A snake lay wrapped around the man, coils languorously draped over him like an expensive fur stole. It wasn't like any snake Adi had seen before, nor was it like any of the ones where he came from, which admittedly was Milton Keynes, and so only had a selection of half-crazed grass snakes, but still. It was a king among snakes; dark, thick, impossibly large, and gleaming like a well-oiled piece of leather. Red and black melded and flowed across its scales, the colours almost seeming to glow with some inner fire.

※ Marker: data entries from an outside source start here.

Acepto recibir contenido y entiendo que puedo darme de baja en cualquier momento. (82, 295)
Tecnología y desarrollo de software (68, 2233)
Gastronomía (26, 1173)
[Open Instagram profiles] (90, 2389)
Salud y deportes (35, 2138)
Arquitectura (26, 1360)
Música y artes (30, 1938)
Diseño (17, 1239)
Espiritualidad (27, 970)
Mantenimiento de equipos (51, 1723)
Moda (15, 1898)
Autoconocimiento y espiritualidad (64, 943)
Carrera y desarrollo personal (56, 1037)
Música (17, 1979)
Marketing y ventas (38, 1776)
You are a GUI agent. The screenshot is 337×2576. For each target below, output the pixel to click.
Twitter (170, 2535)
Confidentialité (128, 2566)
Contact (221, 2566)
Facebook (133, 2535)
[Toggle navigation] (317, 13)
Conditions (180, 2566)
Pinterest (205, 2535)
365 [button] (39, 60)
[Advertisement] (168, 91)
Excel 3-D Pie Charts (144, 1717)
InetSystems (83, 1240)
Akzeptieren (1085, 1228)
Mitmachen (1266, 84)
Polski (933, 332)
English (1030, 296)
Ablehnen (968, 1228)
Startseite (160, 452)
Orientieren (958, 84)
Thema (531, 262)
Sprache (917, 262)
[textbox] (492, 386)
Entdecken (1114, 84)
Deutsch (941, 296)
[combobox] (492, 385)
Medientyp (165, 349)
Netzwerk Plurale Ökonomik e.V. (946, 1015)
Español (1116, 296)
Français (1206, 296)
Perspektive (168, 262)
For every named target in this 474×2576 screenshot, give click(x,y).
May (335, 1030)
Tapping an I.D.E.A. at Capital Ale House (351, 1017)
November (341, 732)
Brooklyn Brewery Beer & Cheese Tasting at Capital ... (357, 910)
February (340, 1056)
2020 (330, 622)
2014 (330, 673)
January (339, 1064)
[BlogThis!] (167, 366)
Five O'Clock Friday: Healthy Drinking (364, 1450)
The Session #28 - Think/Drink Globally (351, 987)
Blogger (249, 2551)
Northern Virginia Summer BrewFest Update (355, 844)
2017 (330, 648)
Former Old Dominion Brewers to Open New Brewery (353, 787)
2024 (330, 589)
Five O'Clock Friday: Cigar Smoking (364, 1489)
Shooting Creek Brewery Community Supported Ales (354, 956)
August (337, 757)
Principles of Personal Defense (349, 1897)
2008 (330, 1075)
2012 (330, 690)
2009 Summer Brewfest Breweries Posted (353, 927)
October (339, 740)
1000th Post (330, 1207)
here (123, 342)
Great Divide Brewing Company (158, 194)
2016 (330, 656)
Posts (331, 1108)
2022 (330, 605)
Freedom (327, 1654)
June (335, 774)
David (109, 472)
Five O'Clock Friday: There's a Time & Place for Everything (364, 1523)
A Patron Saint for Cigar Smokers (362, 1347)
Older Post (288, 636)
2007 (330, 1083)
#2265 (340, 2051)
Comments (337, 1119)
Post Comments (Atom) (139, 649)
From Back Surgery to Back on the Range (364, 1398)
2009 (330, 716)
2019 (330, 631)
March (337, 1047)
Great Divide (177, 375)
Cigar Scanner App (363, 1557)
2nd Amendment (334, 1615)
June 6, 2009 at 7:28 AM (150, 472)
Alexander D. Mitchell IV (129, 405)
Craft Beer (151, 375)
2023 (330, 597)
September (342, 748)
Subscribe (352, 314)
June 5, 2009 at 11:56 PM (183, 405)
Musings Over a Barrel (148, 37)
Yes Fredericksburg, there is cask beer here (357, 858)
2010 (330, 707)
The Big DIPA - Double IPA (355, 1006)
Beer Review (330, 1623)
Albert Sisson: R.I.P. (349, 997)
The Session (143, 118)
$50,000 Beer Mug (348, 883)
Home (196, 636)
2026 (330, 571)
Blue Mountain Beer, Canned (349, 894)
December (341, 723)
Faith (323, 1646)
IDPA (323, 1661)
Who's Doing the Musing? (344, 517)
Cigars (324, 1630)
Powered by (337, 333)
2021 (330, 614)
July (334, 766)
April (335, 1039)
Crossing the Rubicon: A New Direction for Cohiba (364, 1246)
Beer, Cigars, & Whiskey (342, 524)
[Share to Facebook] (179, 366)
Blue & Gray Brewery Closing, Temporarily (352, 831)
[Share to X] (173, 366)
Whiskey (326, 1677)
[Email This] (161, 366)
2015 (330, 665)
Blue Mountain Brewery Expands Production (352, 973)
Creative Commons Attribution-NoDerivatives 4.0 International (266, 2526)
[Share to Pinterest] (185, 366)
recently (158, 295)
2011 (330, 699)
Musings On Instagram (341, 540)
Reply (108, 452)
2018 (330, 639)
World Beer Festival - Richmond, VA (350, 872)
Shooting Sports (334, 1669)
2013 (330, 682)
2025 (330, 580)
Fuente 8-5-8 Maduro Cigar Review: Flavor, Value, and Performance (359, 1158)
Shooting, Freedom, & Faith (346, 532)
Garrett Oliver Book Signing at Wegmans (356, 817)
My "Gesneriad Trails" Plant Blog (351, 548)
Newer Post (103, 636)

It was the sort of snake that looked like it'd have the starring role in a cheapo made-for-tv horror film; the concept of a snake taken to an exaggerated extreme, with all the boring _nature_ parts removed. Those sorts of snakes – born from films with titles like _Snakemagddon! _and _The Hissing Death_ and _Black Mamba 3: Fangs For The Memories_ \- were death machines that were too outlandish and fantastic to exist in real life, whereas real snakes were just another animal trying to get by and live - basically a living piece of hosepipe that ate and slept and occasionally exuded crystals instead of piss. And if you were to compare the two - rubber models, props and questionable, _questionable_ CGI, versus a coiled corn snake idly eyeing you from its terrarium – then the contrast was obvious. In Adi's eyes, this snake would have definitely belonged to the former fakey-fake category, if not for the fact that there was something horribly real - _primal_, even - about it. It was like the grandfather of all snakes, and it was an easy job for Adi's imagination to conjure up an image of it sliding through a dense, prehistoric jungle from the dawn of time. Even without looking, Adi knew that its fangs would be like an elegant pair of curving, needle-like daggers; its venom would probably be the sort that bubbled and hissed, eating away anything it came into contact with. If you'd stripped away its scales, then the word 'sinuous' would stretch through it in a great long line, like so:

_ SINUOUS_

If you were to peel back Adi's skin and prise open his skull, diving deep into the oldest part of his brain – the bit that was a hand me down from the earliest days of humanity before it even knew it was humanity and had a tendency to screech and leap about in trees – and listened very carefully, you would have heard a little conversation taking place.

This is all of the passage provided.